----- DATA ROWS
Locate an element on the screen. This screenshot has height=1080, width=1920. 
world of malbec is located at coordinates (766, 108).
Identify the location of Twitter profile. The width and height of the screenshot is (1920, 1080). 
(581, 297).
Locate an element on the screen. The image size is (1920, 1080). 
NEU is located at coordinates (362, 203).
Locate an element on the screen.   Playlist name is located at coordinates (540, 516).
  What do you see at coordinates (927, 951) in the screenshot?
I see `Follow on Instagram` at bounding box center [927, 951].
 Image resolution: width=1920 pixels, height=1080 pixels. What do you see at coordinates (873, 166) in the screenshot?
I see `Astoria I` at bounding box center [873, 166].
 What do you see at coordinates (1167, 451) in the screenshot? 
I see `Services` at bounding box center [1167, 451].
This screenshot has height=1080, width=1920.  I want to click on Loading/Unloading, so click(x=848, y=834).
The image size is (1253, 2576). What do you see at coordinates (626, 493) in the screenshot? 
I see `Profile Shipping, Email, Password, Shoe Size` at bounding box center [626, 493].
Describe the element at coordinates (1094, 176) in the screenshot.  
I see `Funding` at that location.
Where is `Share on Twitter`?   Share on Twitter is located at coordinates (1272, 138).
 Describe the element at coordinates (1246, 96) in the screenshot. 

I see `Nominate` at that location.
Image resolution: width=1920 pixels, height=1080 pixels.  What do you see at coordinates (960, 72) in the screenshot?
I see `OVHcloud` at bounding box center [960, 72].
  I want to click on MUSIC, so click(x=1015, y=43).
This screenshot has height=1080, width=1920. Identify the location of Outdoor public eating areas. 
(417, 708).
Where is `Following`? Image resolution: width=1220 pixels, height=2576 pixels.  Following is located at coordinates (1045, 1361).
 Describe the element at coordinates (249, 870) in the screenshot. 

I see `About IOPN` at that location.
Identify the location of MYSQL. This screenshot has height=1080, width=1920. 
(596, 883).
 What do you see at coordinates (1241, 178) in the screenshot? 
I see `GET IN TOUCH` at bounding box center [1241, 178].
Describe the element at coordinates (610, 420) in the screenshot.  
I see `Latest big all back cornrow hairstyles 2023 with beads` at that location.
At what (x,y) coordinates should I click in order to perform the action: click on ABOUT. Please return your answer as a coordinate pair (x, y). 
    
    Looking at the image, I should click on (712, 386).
----------
WHAT YOU WILL DO.
Set out the whole listing above as a numbered list, dropping the blank lines.

SOLUTION FOR THIS TASK.
1. Locate an element on the screen. This screenshot has height=1080, width=1920. 
2. world of malbec is located at coordinates (766, 108).
3. Identify the location of Twitter profile. The width and height of the screenshot is (1920, 1080). 
4. (581, 297).
5. Locate an element on the screen. The image size is (1920, 1080). 
6. NEU is located at coordinates (362, 203).
7. Locate an element on the screen.   Playlist name is located at coordinates (540, 516).
8.   What do you see at coordinates (927, 951) in the screenshot?
9. I see `Follow on Instagram` at bounding box center [927, 951].
10.  Image resolution: width=1920 pixels, height=1080 pixels. What do you see at coordinates (873, 166) in the screenshot?
11. I see `Astoria I` at bounding box center [873, 166].
12.  What do you see at coordinates (1167, 451) in the screenshot? 
13. I see `Services` at bounding box center [1167, 451].
14. This screenshot has height=1080, width=1920.  I want to click on Loading/Unloading, so click(x=848, y=834).
15. The image size is (1253, 2576). What do you see at coordinates (626, 493) in the screenshot? 
16. I see `Profile Shipping, Email, Password, Shoe Size` at bounding box center [626, 493].
17. Describe the element at coordinates (1094, 176) in the screenshot.  
18. I see `Funding` at that location.
19. Where is `Share on Twitter`?   Share on Twitter is located at coordinates (1272, 138).
20.  Describe the element at coordinates (1246, 96) in the screenshot. 
21. I see `Nominate` at that location.
22. Image resolution: width=1920 pixels, height=1080 pixels.  What do you see at coordinates (960, 72) in the screenshot?
23. I see `OVHcloud` at bounding box center [960, 72].
24.   I want to click on MUSIC, so click(x=1015, y=43).
25. This screenshot has height=1080, width=1920. Identify the location of Outdoor public eating areas. 
26. (417, 708).
27. Where is `Following`? Image resolution: width=1220 pixels, height=2576 pixels.  Following is located at coordinates (1045, 1361).
28.  Describe the element at coordinates (249, 870) in the screenshot. 
29. I see `About IOPN` at that location.
30. Identify the location of MYSQL. This screenshot has height=1080, width=1920. 
31. (596, 883).
32.  What do you see at coordinates (1241, 178) in the screenshot? 
33. I see `GET IN TOUCH` at bounding box center [1241, 178].
34. Describe the element at coordinates (610, 420) in the screenshot.  
35. I see `Latest big all back cornrow hairstyles 2023 with beads` at that location.
36. At what (x,y) coordinates should I click in order to perform the action: click on ABOUT. Please return your answer as a coordinate pair (x, y). 
37.     Looking at the image, I should click on (712, 386).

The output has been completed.